Overall, the droughts of 1990-1992 and 2013-2015 (Figure 3) were likely the single most important factors in the upper Klamath Chinook salmon population dynamics. The role of the Irongate Hatchery contributions seems relatively stable and a likely important contributor to recoveries after drought. I was unable to determine the contribution of hatchery salmon to the other components of the run, but it is likely a large factor in the Bogus Creek and upper Klamath elements. It is possibly a lesser factor in the Salmon, Scott, and Shasta river elements, which speaks to the importance of these potentially “wild” runs.

In closing, some thoughts on potential solutions:

  1. Knowing a good run was occurring in drought year 2014, managers could have done more to protect the spawners, eggs-embryos, and subsequent rearing-emigrating juveniles with better flows and water quality. Perhaps the recent federal court decision may help ensure future protections. In poor water supply years like 1990-1992 and 2013-2015 (Figures 3 and 4), water managers simply must provide protections for salmon.
  2. Future removal of the four dams may help reduce the adverse multiyear effect of droughts on disease and water quality and may provide additional spawning and rearing habitat.
  3. Much more could be done to increase run components from the Scott and Shasta rivers (more on this in upcoming posts).
  4. The hatchery program is long overdue for reform and upgrade. The program should shift from production to conservation of fall-run and spring-run Chinook, Coho and steelhead.
  5. These and other suggestions are discussed in a prior post.

Figure 1. Chinook salmon escapement estimates to the upper Klamath River including Irongate Hatchery, Bogus Creek, Scott River, Salmon River, Shasta River, and Klamath River mainstem below Irongate Dam. The preliminary prognosis for fall 2017 total escapement is 11,000. Source: http://www.pcouncil.org/salmon/background/ document-library/#EnvironmentalAssessmentsalLib

Figure 2. Spawner-Recruit relationship for upper Klamath River fall-run Chinook salmon population. The number is the transformed (log10X – 3.5) escapement estimate for the fall of that year as shown in Figure 1. The color represents winter-spring hydrology conditions in the Klamath River two years earlier when this brood year was rearing in river habitats. Red is dry, green is intermediate, and blue is wet (from Figure 3). Circle color represents late summer water year conditions in numbered year. For example: year 92 represents the recruits in fall 1992 from brood-year 1989 spawn that reared in 1990 winter-spring (red dry year); the red circle represents dry conditions in late summer of that water year (1992). Note that the spawning run for 2002, the year the large die-off of adult salmon occurred in the lower river due to low flow and high water temperatures, likely contributed to the poor returns (recruits) in 2004 and 2005.
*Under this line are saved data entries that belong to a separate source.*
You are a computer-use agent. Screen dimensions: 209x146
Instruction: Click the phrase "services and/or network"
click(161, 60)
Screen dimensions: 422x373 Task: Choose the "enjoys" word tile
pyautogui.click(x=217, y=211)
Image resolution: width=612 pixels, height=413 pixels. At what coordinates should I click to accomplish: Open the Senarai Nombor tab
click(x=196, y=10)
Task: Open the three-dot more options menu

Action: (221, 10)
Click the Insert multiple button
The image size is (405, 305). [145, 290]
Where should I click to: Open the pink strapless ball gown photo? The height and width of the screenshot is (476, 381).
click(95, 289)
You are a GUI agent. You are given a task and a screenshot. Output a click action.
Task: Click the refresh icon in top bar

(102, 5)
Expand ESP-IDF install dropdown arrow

Figure 3. Average annual discharge by water year (10/1-9/30) of Klamath River as measured at Link River near Klamath Falls, Oregon. Data source: https://waterdata.usgs.gov/nwis/ annual?site_no=11507500&agency_cd=USGS&por_11507500_113138= 545477,00060,113138,1962,2017&year_type= W&referred_module=sw&format=rdb

Figure 4. Monthly average flow (cfs) in Klamath River below Irongate Dam in selected years. Year 2011 was a wetter year. Year 1992 was a critically dry year. Years 2002, 2005, and 2013 were dry years. Year 2016 was an intermediate water year. Source: www.waterdata.usgs.gov.